McFeely blog: N.D. legislators not in session but, seriously, where are they?

Gov. Doug Burgum speaks about coronavirus at a press conference in the North Dakota Capitol on Wednesday, April 29. Jeremy Turley / Forum News Service

As a follow-up to my column posted at InForum yesterday, slapping North Dakota Republican legislators for whining about a power play by fellow Republican Gov. Doug Burgum , I have questions.

Where exactly is the Legislature? Particularly Republicans who have a problem with Burgum using his bully pulpit, influence and money to expand his executive powers?

Yes, I know that the North Dakota Legislature meets only every other year. It is different than the Minnesota Legislature that meets every year. It's easier for Minnesota lawmakers, Republican and Democrat, to be more engaged more of the time because they are in session more often.

But why have we not heard, to the best of my knowledge, Republican lawmakers making public calls for a special session, or more influence on decisions being made by Burgum or — given their apparent concern over the governor's attempt to mold the Legislature more to his liking — at least a call for him to wield his executive powers lightly?

Instead, the same legislators concerned about Burgum consolidating power and having too much legislative influence from the executive branch have totally ceded power to the governor during the greatest crisis North Dakota has faced in decades.

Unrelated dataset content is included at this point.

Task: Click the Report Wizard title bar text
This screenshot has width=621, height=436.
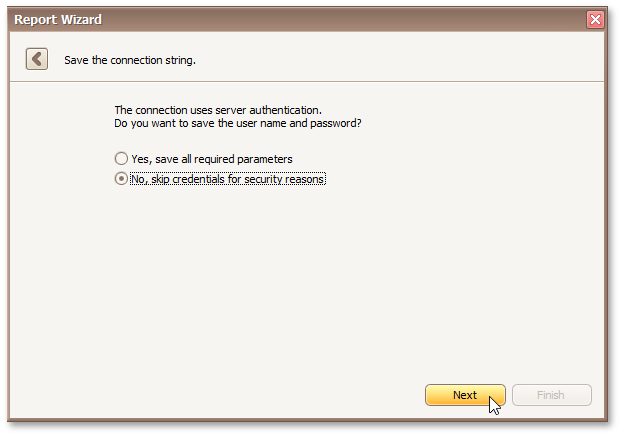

A public-health crisis combined with an economic collapse combined with sky-high numbers of unemployed citizens combined with the cratering of the state's second-most important industry (oil) combined with unique pressures on the most important industry (agriculture) combined with ....


You get the picture. This is a historically challenging time for the state, regardless of whether you think the coronavirus is a hoax against your beloved president or that our response has been overreaction. And, oddly, the Legislature has chosen to voluntarily sit this one out with nary a peep.

About the only thing legislative leaders have said publicly about their non-response to the challenges brought by the pandemic was a statewide letter to the editor signed by Senate majority leader Rich Wardner and House majority leader Chet Pollert that said, "The truth is, calling a special session right now would be premature and a misuse of taxpayer dollars."

"From a state budgeting perspective, we do not yet have a full picture on sales tax revenue impacts, which is a key indicator of the state’s overall economy. Nor do we have stable oil prices with which to make budgetary projections. All of this information should be much clearer by the time we prepare for the regular session in December," the letter said.

State Sen. Rich Wardner, R-Dickinson, left, is chairman of the Legislative Procedure and Arrangements Committee. Rep. Chet Pollert, R-Carrington, is vice chairman. Tom Stromme / Bismarck Tribune

OK, so there is no urgency for the Legislature to get back in session to address economically catastrophic events hammering North Dakota. Nor is there even an urgency to call for a special session to at least let Burgum know you're uncomfortable with his broad and unquestioned use of executive powers for the last two months.

Forum News Service blogger Rob Port called more than a month ago for the Legislature to go into special session . He called for legislators to engage, given the unprecedented times. At the time, I disagreed with Rob because, frankly, I figured the only thing North Dakota legislators would do is get in the way and muck things up with their usual silliness, partisanship and grudges.

Now, though, I have to say I agree.



Again, not because I think legislators would necessarily do anything worthy, but because they could at least make a peep that they are engaged in what's happening.

North Dakota legislators have been utterly disconnected from the pandemic and as silent as Marcel Marceau. Where are you, boys and girls?

Other than nutty Rep. Luke Simons of Dickinson threatening to open his barber shop in defiance of Burgum's orders, it's been crickets. And even Simons' "action" was made as a private citizen, not a legislator.

Again, acknowledging the differences between the states, and acknowledging that Gov. Tim Walz is a Democrat and it is Republican legislators who have been critical of him, Minnesota has had a robust debate over the governor's use of executive powers and emergency declarations. Republicans, however wise it was of them, threatened to scuttle the all-important bonding bill if Walz continued to exercise his emergency declaration powers. Their argument was, of course, an attempt to win political points as a minority party in the state, but it was also an attempt by Legislature to exercise its power and try to have a say in policy-making during the pandemic.

For what it's worth, some Democrats privately have the same concerns and wanted more of a say in how the state responded to the coronavirus in terms of the shutdown and business openings.

This is what we call "checks and balances" and "co-equal branches of government" in civics classes.

In North Dakota, though, while sniveling on one hand about Burgum being a bully, Republican legislators have willingly sat on the sidelines during the pandemic and allowed Burgum to rule the state solely by executive power.


So which one is it? Or are the big, bad legislators simply afraid to get involved with the heavy lifting?



Opinion by Mike McFeely
Mike McFeely is a columnist for The Forum of Fargo-Moorhead. He began working for The Forum in the 1980s while he was a student studying journalism at Minnesota State University Moorhead. He's been with The Forum full time since 1990, minus a six-year hiatus when he hosted a local radio talk-show.